British soldiers in Afghanistan.
Feature
Life under fire
by Diana Wichtel
Continued from page 1...
Lamb was an intern on the Financial Times in 1987 when she first interviewed Bhutto. This led to an invitation to Bhutto’s wedding, a stellar kick-off to a career as a foreign correspondent. The friendship wavered when Lamb wrote critically of Bhutto’s government in the 90s. “She felt that you were either with her or against her.” There was disillusionment, too, on a personal level. In Pakistan, if a woman was raped, she had to produce four male witnesses or be prosecuted for sex outside marriage. “So I met all these young women in jail in Lahore and Karachi and I couldn’t believe that Benazir wasn’t going to do anything about it. She did free some, but didn’t change the law in any way.”
The relationship thawed when Bhutto sent Lamb a wedding gift in 1999. “She could be very imperious. When I went to Pakistan for her wedding, I saw her receiving people in their gardens in her village. They were all, like, kissing her feet. I was shocked. She’d talked to me about being the democrat and everything. It didn’t look like I imagined.” But she was also brilliant, warm and very funny. “Yes, I liked her very much.”

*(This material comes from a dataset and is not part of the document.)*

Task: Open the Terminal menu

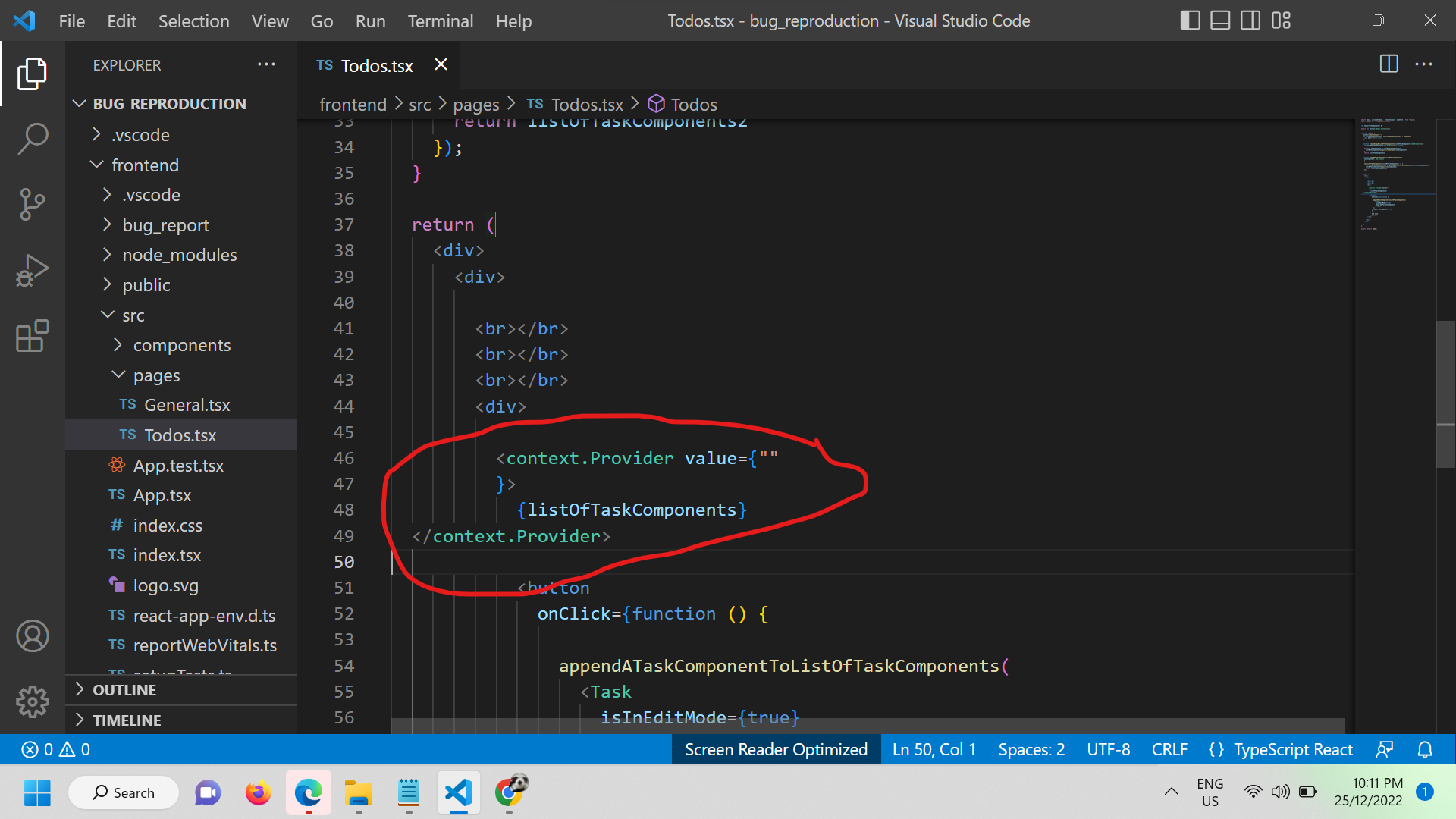Action: click(440, 21)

‘I had cried when I found out that I was pregnant because it meant missing the war in Yugoslavia,” wrote Lamb, in an essay jauntily entitled “Cupcakes and Kalashnikovs”. She described how, with the premature Lourenço in intensive care and caesarean stitches straining, she went to interview Pinochet. Not everyone was impressed with this professional zeal. “All articles about ‘juggling’ career and motherhood are pretty nauseating,” sneered fellow journalist Lynn Barber, of what she called Lamb’s “self-publicising” essay.
“She made it sound like I’d gone abroad rather than gone somewhere half an hour away,” says Lamb indignantly. “I think I was out of the hospital for three hours.” She’d have got less condemnation if she’d popped out for a fag and a pint. But criticism has never stopped Lamb from being frank about the work-home dilemma. “God knows what kind of mum he thinks I am. He says ‘bye bye’ every time I walk into the room,” she wrote in her diary. When Bhutto’s bus was bombed, her son was seven, watching it all on television with his dad. “Lourenço had asked matter-of-factly, ‘Do you think Mummy survived?’”

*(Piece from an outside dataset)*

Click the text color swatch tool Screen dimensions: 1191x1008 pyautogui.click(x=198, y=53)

Yes, sighs Lamb, “To a lot of people it looks … bad.” But her husband works from home and her mother is close by. “When I’m back, I work from home and I’m with my son the whole time.” People don’t raise these issues with male foreign correspondents. “We haven’t got very far in sexual equality if we’re still asking those kinds of questions.”
Some good came from the attacks. They drove Lamb’s mother, firmly a stay-at-home mum, to write a letter to the editor. “I always assumed my mother was very critical of the fact that I work full-time. And she wrote in this letter how she thought, when I gave birth, how on earth was this going to work? This woman’s always away and has this crazy life. But now she sees that Lourenço is such a happy, well-balanced child, it’s made her completely rethink. Was it right, all those years ago, to have thought that you had to give every-thing up? I was really touched.”

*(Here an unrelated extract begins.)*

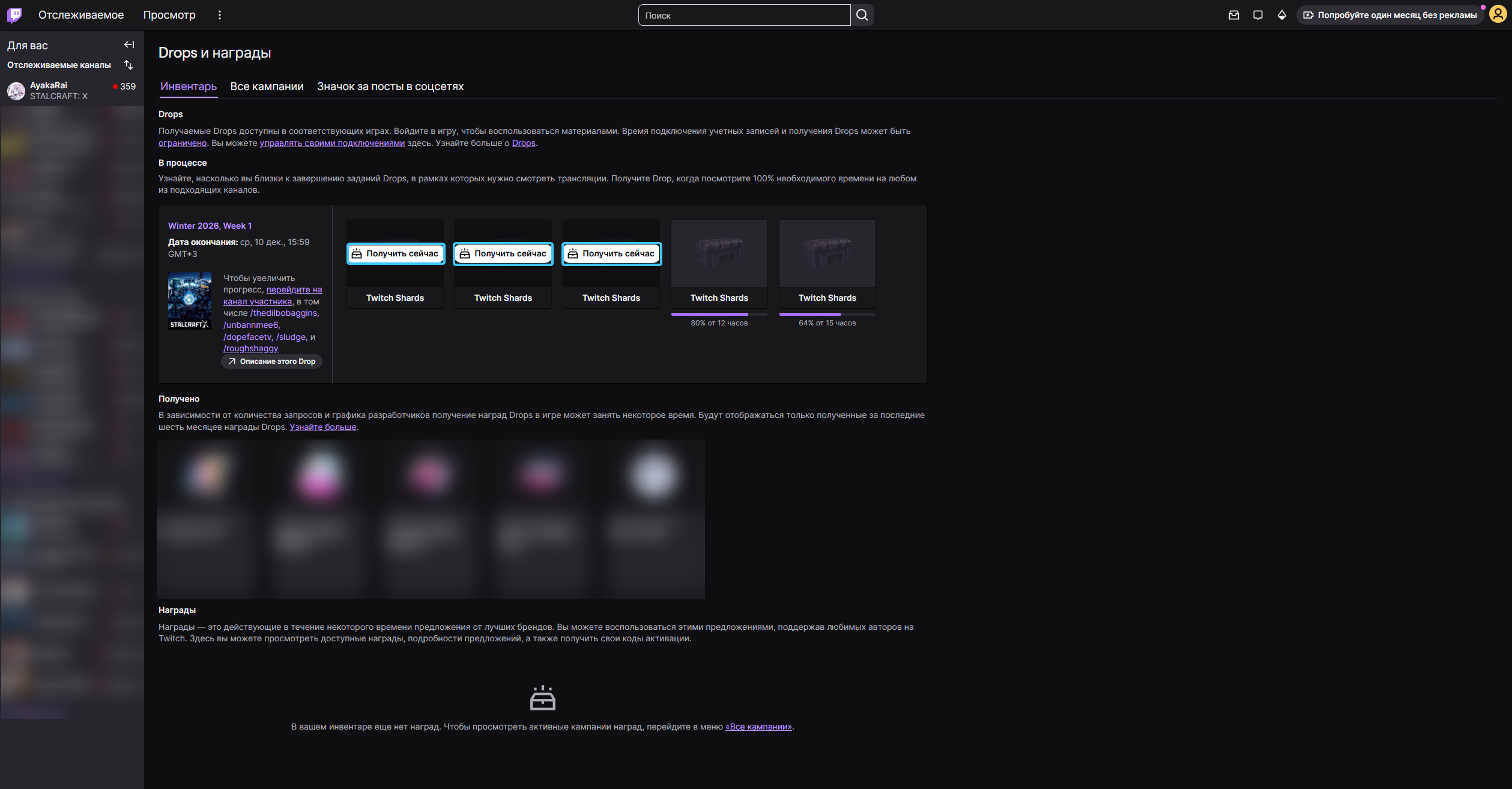
Task: Click the Поиск search field
Action: [x=743, y=15]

Lamb’s mother must have nerves of steel. Her daughter has been in some tight spots. There was the 2006 ambush in southern Afghanistan. Even the crack British paratroopers she was with thought they were going to die as they were surrounded by Taleban unimpressed with the planned “hearts and minds” exercise. “Two and half hours running with RPG [rocket-propelled grenades] and Kalashnikov fire – you thought, there’s no way we’re going to get out of this.” As they dived into a trench, Lamb dropped her notebook and almost got hit trying to retrieve it. “Which was completely mad. But in 20 years of being a journalist, I had never lost a notebook and I felt somehow naked without it.”
Then there was her flak jacket. “It was blue with ‘PRESS’ across the front in white, so I was much more visible than any army people.” They really need to do something about those, she muses. “I did think quite a lot we’re just going to die here. And I was angry. I bloody didn’t want to die in this muddy field.” Help finally arrived and they got out. She made it home in time to prepare ham sandwiches for her son’s birthday party.
As we speak, she’s fending off an editor intent on sending her back to the avenger’s tragedy that is Zimbabwe, the most heartbreaking place she’s been. “Definitely. It’s a story that really has made me wake up in the middle of the night remembering faces of people that I’ve met, who seem to have absolutely no hope and to be resigned to what’s happening to them. You think it can’t get any worse … inflation is the highest in the world, it’s got the worst life expectancy, and all these people are barely able to scrape together even a meal of a thin cup of porridge a day. It can’t go on like this, and then it does.”